The most evident improvement that concordance of antibodies could provide is the direct classification of EA patients with 3 antibodies as RA. The PPV (96.1%) and OR (80.9) we have observed are sufficiently high as to propose this idea. The combination with the 2010 serological criteria was not necessary for this improvement, as it did not significantly modify classification at the top level.

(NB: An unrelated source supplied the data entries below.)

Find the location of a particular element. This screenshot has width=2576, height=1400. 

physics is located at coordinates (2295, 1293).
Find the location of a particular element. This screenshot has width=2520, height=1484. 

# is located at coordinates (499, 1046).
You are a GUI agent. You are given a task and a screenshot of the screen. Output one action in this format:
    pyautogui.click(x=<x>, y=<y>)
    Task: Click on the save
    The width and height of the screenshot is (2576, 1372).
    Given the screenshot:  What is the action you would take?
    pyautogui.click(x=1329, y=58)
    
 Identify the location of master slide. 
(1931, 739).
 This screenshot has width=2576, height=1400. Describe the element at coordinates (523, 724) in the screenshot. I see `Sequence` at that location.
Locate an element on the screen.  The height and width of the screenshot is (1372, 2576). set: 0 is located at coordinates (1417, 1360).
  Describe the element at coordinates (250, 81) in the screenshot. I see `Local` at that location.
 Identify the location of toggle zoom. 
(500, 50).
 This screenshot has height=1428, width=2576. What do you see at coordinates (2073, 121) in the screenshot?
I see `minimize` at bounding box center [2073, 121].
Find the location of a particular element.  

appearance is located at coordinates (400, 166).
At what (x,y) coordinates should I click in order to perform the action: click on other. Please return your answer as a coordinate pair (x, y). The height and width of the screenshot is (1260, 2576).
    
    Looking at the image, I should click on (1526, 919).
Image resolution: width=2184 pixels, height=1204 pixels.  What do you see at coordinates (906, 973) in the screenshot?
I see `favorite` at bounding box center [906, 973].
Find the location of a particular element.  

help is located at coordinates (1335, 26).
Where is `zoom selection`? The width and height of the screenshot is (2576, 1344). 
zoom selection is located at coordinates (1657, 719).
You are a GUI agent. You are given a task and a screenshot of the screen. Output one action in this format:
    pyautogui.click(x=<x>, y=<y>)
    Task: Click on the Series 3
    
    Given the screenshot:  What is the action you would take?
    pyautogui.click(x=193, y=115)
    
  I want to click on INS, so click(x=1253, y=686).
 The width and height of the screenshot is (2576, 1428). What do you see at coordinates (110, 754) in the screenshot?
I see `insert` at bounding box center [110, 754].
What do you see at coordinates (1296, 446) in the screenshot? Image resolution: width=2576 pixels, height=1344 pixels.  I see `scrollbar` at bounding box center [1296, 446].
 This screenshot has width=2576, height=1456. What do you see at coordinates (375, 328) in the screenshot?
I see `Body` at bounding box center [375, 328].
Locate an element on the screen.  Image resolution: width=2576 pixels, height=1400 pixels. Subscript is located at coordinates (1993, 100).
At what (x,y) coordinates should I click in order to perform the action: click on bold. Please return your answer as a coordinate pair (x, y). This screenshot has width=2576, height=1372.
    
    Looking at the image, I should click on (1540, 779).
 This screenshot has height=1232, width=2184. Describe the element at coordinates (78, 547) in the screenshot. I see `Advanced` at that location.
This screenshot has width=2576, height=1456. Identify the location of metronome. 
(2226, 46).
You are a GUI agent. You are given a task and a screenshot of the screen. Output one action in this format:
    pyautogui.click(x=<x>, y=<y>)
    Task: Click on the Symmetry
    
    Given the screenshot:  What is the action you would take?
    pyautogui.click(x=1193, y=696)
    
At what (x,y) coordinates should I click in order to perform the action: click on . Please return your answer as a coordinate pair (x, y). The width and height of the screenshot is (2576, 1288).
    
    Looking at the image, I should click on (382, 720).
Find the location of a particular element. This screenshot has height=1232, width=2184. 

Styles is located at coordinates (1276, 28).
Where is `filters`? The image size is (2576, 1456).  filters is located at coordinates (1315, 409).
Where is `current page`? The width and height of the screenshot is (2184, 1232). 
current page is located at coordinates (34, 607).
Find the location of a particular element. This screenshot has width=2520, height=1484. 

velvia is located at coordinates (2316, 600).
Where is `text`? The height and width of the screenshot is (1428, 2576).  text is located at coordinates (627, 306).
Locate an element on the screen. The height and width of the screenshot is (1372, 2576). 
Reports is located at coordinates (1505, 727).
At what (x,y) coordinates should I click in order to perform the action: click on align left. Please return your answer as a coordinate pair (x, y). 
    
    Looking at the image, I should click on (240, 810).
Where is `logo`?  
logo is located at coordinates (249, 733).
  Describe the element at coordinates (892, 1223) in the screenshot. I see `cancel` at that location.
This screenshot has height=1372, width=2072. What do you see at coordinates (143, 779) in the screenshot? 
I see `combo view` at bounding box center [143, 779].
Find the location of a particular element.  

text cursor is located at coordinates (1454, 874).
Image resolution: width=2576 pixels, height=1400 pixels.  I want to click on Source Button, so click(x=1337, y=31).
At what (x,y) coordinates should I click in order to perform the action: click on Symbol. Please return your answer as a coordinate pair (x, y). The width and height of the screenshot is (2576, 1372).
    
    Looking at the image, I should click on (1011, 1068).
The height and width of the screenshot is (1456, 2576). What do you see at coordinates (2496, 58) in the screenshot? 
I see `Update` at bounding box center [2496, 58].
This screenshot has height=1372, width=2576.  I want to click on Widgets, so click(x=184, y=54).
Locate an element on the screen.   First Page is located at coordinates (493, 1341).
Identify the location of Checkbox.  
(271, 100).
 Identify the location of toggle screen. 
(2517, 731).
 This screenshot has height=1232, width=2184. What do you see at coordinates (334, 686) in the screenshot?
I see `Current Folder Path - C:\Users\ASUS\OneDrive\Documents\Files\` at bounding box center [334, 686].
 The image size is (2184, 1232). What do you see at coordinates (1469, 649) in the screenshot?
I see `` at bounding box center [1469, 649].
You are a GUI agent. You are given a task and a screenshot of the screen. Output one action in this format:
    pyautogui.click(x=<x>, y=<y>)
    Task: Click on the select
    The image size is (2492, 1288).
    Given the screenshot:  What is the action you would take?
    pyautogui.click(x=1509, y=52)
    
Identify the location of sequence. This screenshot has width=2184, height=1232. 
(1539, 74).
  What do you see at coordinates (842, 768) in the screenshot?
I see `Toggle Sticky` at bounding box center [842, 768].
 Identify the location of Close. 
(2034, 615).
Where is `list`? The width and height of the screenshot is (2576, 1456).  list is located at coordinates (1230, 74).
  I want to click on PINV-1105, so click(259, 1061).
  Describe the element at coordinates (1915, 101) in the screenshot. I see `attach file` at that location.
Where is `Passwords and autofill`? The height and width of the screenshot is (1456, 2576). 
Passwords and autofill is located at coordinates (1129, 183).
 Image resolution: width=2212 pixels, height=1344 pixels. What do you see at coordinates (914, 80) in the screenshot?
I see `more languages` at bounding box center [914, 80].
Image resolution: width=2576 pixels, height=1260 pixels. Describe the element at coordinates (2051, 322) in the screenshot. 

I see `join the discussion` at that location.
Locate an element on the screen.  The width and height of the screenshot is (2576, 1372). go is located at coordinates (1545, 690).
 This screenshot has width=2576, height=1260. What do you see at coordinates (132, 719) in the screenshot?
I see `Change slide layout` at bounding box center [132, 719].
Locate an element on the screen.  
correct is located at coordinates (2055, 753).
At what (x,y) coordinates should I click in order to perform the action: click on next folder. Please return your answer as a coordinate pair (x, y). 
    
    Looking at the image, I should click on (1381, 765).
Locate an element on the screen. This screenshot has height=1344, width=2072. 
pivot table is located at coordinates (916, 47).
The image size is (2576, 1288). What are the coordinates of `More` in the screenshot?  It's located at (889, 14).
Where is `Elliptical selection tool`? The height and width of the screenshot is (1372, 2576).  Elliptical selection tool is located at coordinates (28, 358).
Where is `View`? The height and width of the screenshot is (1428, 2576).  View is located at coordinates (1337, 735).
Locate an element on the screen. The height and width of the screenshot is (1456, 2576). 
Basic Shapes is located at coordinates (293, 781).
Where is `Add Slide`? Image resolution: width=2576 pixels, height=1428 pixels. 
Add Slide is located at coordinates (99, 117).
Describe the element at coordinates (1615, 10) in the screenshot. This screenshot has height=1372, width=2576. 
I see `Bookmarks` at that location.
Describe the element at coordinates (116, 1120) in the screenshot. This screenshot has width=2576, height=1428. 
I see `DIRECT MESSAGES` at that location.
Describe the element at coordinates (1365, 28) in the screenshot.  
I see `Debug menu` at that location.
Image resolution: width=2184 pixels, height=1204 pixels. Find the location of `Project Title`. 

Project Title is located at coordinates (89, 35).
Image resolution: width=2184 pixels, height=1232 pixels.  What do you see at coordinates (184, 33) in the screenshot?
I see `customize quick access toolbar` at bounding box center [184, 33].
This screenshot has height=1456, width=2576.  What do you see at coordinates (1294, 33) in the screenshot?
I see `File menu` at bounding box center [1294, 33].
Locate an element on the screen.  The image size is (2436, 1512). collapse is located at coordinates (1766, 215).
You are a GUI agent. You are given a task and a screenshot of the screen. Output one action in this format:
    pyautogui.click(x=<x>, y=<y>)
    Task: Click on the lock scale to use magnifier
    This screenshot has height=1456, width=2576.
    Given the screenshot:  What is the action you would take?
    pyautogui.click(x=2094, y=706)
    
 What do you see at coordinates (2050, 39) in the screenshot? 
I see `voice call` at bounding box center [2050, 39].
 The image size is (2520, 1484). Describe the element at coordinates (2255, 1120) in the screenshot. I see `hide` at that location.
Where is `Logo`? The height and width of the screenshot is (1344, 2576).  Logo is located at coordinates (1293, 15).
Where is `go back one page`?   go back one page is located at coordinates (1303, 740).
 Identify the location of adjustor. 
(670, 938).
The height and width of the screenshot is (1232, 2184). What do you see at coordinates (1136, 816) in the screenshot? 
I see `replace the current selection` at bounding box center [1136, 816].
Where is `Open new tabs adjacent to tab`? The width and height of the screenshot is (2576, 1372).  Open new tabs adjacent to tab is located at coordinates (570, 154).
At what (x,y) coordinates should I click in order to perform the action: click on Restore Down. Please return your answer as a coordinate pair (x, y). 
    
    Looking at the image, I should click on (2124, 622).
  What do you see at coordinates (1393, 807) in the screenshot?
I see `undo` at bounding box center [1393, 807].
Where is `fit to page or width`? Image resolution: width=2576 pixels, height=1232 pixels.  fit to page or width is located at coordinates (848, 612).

In addition, the combined serological criteria permitted a more precise stratification of the RA prediction. For example, the high titres of RF or anti-CCP receive 3-points in the 2010 ACR/EULAR criteria, whereas with the combined criteria they were divided into three groups: those with 3 antibodies would be classified directly as RA (in the context of EA), the patients with 2 antibodies would remain in the 3-point level and the patients without concordant antibodies would receive a lower score. This detailed prediction led to the improvements reflected in the measures of model fit. Translating the increase in precision into practical benefit would require integration of the serological scoring with other clinical variables. According to the data obtained here, the serological scores in the future classification criteria will expand a larger range than currently. Predictably, they will include a top-level equivalent to RA classification provided that other criteria for EA are fulfilled and three or four lower scores. As an initial exploration, we set a four-level score for the serological component that increased its weight. It resulted in better performance of the classification than the obtained with the 2010 ACR/EULAR criteria. The same happened when the relative weights of each level were obtained from the logistic regression. A more definitive scoring system will require adjusting together the scores of the serological and non-serological components for optimal performance. Additional steps could be an assessment of the criteria by experts, as done with the 2010 ACR/EULAR criteria, and validation in independent EA patients including patients with any joint swelling, in place of the two swollen joints required in our EA cohorts.

We restricted this study to explore the potential benefit of concordance between RF, ACPA, and ACarPA because of its novelty and the need to decide if ACarPA could have any role in the classification of RA patients. However, there is strong evidence indicating that ACPA has more predictive value than RF (a feature also observed in our EA patients) and it could be possible to improve classification by differentiating between them. Also, the concordant presence of RF and anti-CCP could be used to improve classification without the need for new antibody determinations to the clinic. The PPV of the two-antibodies concordance in our patients was 93.1% and the OR = 43.9, which are higher values than those obtained with the 2010 serological criteria. These approaches based on the concordance of RF and anti-CCP or in differentiated scores for RF and anti-CCP will improve classification to a lesser degree, but do not require new antibody determinations beyond the widely available in the clinic. Finally, it is possible that other autoantibodies, different from the three considered here, could produce improvements in RA classification [5, 17].

Conclusions

Our results have shown the possibility of improving the discrimination and precision of the serological component in the RA classification of EA patients. Provided that our results are replicated, and extended to patients with one swollen joint, the top-level corresponding to the presence of the 3 antibodies will be sufficient for RA classification in the EA context. This step by itself could increase the number of patients receiving appropriate classification with a low fraction of false positives. However, the full advantage of the predictive power of antibody concordance will require modification of the weights given to each stratum of RA patients in the whole classification criteria.